Work request: This exercise calls for copying every line below that holds the word "cookies".

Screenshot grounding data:
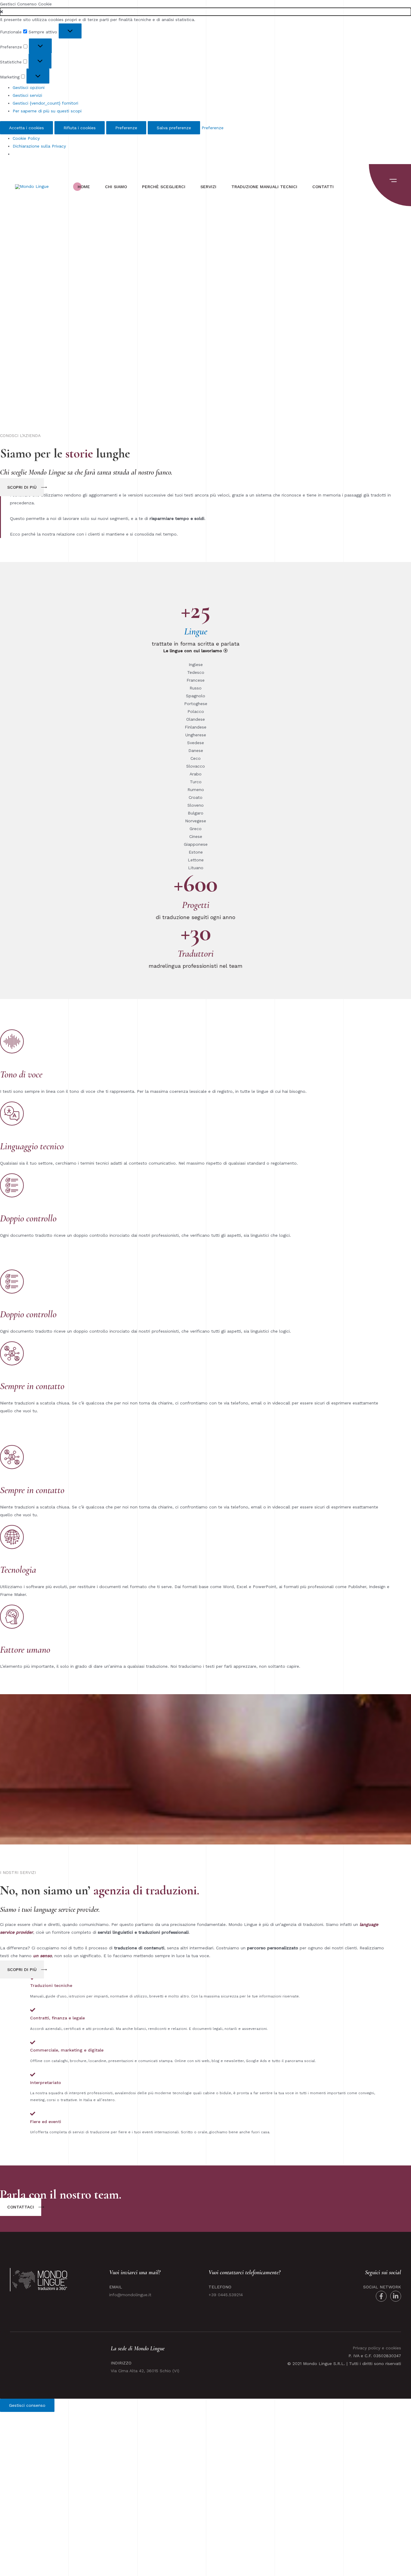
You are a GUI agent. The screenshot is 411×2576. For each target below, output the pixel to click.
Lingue (195, 631)
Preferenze (126, 127)
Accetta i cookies (26, 127)
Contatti (323, 186)
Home (84, 186)
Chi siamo (116, 186)
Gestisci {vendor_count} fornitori (45, 103)
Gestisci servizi (27, 95)
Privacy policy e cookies (377, 2347)
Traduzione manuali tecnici (264, 186)
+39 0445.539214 (226, 2294)
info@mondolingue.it (130, 2294)
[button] (205, 12)
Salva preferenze (174, 127)
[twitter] (395, 2296)
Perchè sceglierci (163, 186)
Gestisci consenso (27, 2405)
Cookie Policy (26, 138)
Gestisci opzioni (29, 87)
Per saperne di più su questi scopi (47, 110)
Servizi (208, 186)
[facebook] (381, 2296)
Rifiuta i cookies (79, 127)
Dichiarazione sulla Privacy (39, 146)
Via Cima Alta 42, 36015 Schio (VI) (145, 2370)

Answer for this exercise:
Accetta i cookies (26, 127)
Privacy policy e cookies (377, 2347)
Rifiuta i cookies (79, 127)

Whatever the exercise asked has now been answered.